Analysis: why Gujarat voted the way it did

The electoral victory of the BJP reinforces that Prime Minister Narendra Modi remains the most potent weapon in its armoury.

December 18, 2017 02:46 pm | Updated December 04, 2021 11:56 pm IST - NEW DELHI

Prime Minister Narendra Modi being felicitated by BJP president Amit Shah at the BJP headquarters in New Delhi on Monday.

Prime Minister Narendra Modi being felicitated by BJP president Amit Shah at the BJP headquarters in New Delhi on Monday.

Through much of the election campaign in Gujarat in the last two months there has been one refrain that has rung out, “Congress is fighting well but BJP will form the government.”

Monday’s results in Gujarat has conformed to that view, with the Congress having improved on its 2012 tally, but still resigned to being the opposition, albeit the strongest in many years, in the state. Every poll result has its reasons and lessons, and what worked, what didn’t. 

The Modi factor

The electoral victory of the Bharatiya Janata Party reinforces that Prime Minister Modi remains the most potent weapon in its armoury. As the BJP’s attempts to take on the opposition campaign narrative appeared to be flailing, Prime Minister Modi’s blistering campaign in every district of the state — 34 rallies in 15 days — and the reinforcement of his connect with the people of Gujarat was an important factor. While a lot of heat was raised by some of the campaign rhetoric, especially with regard to former  former Prime Minister Manmohan Singh , Prime Minister Modi’s was successful in intervening in the campaign at the most crucial juncture.
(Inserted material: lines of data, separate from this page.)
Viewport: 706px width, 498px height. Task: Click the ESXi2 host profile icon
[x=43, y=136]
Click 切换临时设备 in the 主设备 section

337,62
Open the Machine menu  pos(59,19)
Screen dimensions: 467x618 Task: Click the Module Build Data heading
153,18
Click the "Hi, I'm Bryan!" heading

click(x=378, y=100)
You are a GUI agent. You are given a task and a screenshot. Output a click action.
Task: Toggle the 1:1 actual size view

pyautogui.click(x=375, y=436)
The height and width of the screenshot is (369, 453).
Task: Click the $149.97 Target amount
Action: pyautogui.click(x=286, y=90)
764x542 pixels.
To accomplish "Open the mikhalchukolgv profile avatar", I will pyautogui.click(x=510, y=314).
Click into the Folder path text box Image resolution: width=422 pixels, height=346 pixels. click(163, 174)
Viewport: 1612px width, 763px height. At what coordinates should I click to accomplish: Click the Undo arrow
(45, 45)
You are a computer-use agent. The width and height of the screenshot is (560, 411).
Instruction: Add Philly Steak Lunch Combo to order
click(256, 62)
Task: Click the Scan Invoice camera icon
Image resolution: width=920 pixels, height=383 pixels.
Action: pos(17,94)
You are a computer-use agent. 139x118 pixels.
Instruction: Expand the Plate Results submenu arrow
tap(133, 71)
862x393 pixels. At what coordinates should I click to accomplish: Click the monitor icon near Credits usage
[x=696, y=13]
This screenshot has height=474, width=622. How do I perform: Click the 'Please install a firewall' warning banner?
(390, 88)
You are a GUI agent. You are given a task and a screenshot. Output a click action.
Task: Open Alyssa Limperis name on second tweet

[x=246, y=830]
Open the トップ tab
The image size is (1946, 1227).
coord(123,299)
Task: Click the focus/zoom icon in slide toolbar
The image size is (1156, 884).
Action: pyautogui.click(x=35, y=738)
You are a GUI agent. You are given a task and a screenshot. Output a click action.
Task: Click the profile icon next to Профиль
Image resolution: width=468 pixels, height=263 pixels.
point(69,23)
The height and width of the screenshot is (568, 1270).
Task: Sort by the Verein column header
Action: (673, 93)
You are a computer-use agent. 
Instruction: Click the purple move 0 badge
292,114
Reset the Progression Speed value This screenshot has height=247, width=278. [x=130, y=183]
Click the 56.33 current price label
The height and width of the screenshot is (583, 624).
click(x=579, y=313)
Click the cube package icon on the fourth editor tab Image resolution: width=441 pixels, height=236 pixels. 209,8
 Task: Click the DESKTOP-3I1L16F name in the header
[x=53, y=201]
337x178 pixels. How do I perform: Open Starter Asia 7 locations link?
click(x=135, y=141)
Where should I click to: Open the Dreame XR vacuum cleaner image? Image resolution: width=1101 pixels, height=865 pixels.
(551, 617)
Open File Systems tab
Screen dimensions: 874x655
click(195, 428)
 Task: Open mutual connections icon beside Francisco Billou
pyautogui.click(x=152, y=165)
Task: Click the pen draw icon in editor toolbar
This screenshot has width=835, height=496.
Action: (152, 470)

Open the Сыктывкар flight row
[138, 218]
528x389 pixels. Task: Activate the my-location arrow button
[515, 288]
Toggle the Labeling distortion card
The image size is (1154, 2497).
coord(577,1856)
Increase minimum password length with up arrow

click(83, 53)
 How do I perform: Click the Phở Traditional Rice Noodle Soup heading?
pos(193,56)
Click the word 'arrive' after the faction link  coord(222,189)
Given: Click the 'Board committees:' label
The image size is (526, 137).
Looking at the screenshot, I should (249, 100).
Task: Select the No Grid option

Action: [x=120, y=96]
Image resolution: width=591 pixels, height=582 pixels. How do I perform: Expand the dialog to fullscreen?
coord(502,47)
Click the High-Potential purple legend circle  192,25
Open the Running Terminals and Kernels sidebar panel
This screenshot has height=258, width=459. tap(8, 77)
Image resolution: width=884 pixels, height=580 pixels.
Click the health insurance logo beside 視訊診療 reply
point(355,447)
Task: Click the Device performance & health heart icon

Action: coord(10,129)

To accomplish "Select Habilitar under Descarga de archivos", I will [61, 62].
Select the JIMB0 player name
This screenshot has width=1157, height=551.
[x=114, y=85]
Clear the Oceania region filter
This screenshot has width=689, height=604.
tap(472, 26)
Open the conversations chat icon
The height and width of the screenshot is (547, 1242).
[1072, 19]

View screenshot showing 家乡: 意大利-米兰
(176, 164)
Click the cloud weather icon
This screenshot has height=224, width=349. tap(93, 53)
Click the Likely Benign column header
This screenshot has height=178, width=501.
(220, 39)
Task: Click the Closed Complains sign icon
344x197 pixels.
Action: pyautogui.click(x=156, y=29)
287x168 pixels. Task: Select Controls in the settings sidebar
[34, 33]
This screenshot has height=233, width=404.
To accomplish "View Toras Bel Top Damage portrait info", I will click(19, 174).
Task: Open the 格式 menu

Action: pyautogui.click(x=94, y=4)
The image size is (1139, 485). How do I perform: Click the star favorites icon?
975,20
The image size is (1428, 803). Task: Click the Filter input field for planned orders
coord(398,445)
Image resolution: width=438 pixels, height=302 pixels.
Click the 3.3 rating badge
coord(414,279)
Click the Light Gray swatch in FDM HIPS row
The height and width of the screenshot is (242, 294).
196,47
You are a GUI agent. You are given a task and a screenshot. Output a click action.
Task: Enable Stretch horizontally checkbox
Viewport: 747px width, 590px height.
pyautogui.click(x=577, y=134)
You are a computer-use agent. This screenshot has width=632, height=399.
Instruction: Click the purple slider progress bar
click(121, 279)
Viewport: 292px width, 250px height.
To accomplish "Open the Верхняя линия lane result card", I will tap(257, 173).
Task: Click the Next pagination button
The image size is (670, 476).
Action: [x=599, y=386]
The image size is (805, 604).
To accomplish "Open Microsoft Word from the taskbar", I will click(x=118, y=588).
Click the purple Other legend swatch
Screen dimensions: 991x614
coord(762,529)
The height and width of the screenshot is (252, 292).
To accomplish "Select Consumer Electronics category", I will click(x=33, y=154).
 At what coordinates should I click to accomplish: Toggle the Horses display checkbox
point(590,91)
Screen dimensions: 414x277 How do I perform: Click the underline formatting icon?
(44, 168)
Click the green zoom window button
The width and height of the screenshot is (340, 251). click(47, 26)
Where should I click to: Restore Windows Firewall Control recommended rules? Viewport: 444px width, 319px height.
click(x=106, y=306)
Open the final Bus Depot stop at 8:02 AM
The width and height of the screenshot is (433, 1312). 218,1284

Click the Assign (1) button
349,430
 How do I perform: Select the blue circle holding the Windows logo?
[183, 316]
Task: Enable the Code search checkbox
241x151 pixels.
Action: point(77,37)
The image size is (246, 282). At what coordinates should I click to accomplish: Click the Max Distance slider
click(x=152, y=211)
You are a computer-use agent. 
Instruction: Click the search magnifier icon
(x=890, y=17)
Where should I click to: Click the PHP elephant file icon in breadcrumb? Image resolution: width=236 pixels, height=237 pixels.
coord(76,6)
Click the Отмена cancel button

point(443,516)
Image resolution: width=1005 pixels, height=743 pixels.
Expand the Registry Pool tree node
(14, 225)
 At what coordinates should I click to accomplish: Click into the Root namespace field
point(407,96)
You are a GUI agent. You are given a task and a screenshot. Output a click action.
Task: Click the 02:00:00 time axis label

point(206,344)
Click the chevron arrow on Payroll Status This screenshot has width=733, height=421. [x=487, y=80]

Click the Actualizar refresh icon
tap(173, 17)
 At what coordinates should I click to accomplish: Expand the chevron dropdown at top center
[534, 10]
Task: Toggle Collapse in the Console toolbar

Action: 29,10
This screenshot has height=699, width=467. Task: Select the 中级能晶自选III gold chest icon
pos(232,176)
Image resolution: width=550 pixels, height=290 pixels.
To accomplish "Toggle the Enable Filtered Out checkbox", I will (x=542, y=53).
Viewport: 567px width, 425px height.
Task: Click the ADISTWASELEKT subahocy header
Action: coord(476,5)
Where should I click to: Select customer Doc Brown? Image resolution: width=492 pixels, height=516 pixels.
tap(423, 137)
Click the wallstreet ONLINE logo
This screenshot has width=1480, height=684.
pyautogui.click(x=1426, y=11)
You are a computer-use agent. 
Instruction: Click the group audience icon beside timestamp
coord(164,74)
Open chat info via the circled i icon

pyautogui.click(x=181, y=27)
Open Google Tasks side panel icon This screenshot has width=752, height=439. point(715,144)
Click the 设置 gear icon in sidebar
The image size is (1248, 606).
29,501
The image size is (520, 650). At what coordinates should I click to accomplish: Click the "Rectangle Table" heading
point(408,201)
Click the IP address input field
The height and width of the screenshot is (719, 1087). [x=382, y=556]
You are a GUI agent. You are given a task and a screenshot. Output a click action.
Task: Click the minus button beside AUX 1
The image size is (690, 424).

As one senior BJP leader said, “there are four stages of an electorate being upset with you. Stage one, is that the person is upset but will still vote for you. Stage two is that he/she is upset and may consider an alternative but still vote for you, the third that an the upset voter will stay home, the fourth that the upset voter will vote against you no matter the alternative. In Gujarat we were in the middle of the second and third stage and it was Prime Minister Modi who made the critical difference of winning our voters back.”

Self goals by Congress

Self goals by the Congress like former Union Minister Mani Shankar Aiyyar’s “neech” (low) comment and his former Cabinet colleague Kapil Sibal’s appearance in the Ayodhya case before the Supreme Court asking for a deferment helped the BJP gain some traction around both the persona of Prime Minister Modi and Hindutva issues. “The comment by Mani Shankar Aiyyar focussed the campaign from issues raised by the Congress with regard to reservations and GST to the personality of Prime Minister Modi, and helped regain traction for the BJP,” said a senior BJP leader.

Not so PAAS but “kapaas”

There is a clear rural urban divide in the voting pattern in Gujarat with the BJP holding on to its urban bastions and Congress giving it a tough challenge in rural areas. And while BJP president Amit Shah ran down the Hardik Patel effect in these polls saying that the party had won handsomely in Surat and Mehsana considered the epicentre of the Patidar agitation for reservation under the aegis of the Hardik Patel led Patidar Anamat Andolan Samiti (PAAS), the cotton and groundnut growing belt in Saurashtra is where the BJP took most damage. It lost all three seats in Morbi, four seats in Surendranagar, four in Somnath and five seats in Amreli where it had held ground in 2012. Rural distress is therefore something that the party needs to address, not just in Gujarat but across the country. “It was more the kapaas (cotton) farmers rather than PAAS that damaged us,” admitted a BJP leader.

Early signs and micro management 

The formidable electoral machinery of the BJP however has cleared the test of this strongly fought contest.  By June the party had “completed” its booth committees (a Committee is considered complete if it consists of 21 members). These were sub divided into panna pramukhs(page in charge) of a 48 voters in a particular constituency. A total of 7,500 people were deployed for this and, according to Madhya Pradesh minister Narottam Mishra who had been in charge of 26 seats in Saurashtra, BJP Chief Amit Shah spoke to each of these panna pramukhs. “For the party’s national president to call and speak personally to a panna pramukh is a big deal,” he told The Hindu . This kept party workers in fighting form.

A miss is as good as a mile

The BJP is however elated at having registered a sixth straight win in Gujarat. “This is our sixth straight win in Gujarat and it is a big victory for the party. To beat a five term anti-incumbency is not a small thing,” said BJP general secretary Kailash Vijayvargiya.